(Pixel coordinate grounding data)
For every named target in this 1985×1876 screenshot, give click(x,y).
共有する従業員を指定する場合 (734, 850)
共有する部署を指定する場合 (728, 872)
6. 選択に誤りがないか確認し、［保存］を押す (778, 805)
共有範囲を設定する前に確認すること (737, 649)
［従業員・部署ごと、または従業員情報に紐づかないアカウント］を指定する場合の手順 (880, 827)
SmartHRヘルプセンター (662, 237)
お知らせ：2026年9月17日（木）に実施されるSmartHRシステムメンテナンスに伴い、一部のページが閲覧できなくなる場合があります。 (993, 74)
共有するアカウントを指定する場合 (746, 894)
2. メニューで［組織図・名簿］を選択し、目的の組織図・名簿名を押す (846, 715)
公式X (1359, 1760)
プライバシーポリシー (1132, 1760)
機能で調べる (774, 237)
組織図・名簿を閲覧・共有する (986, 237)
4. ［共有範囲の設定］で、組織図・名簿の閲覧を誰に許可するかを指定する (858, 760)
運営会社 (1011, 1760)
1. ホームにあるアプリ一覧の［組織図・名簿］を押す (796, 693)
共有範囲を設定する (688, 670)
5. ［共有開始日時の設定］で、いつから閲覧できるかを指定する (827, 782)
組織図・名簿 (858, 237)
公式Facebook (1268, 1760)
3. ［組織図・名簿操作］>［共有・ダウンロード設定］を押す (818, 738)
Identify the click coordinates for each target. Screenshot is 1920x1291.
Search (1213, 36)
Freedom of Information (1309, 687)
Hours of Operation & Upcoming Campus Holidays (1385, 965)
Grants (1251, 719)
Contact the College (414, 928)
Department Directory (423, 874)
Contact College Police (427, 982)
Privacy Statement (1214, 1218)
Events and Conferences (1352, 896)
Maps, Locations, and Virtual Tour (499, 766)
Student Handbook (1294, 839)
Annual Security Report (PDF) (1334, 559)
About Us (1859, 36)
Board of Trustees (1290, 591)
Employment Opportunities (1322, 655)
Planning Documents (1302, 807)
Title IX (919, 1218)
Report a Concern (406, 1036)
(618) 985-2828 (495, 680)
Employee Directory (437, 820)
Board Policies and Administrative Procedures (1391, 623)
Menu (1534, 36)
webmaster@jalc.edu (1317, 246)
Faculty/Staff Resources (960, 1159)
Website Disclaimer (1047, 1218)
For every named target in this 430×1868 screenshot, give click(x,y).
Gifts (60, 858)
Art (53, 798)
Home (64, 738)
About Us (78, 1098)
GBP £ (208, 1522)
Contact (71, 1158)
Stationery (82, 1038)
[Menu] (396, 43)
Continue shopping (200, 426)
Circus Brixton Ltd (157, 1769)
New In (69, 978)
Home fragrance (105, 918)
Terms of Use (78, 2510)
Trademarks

*TASK PROMPT*.
Output exactly the leading lines of the data, up to and including the line marked by "2. メニューで［組織図・名簿］を選択し、目的の組織図・名簿名を押す (846, 715)".

*FINISHED EXERCISE*.
For every named target in this 1985×1876 screenshot, give click(x,y).
共有する従業員を指定する場合 (734, 850)
共有する部署を指定する場合 (728, 872)
6. 選択に誤りがないか確認し、［保存］を押す (778, 805)
共有範囲を設定する前に確認すること (737, 649)
［従業員・部署ごと、または従業員情報に紐づかないアカウント］を指定する場合の手順 (880, 827)
SmartHRヘルプセンター (662, 237)
お知らせ：2026年9月17日（木）に実施されるSmartHRシステムメンテナンスに伴い、一部のページが閲覧できなくなる場合があります。 (993, 74)
共有するアカウントを指定する場合 (746, 894)
2. メニューで［組織図・名簿］を選択し、目的の組織図・名簿名を押す (846, 715)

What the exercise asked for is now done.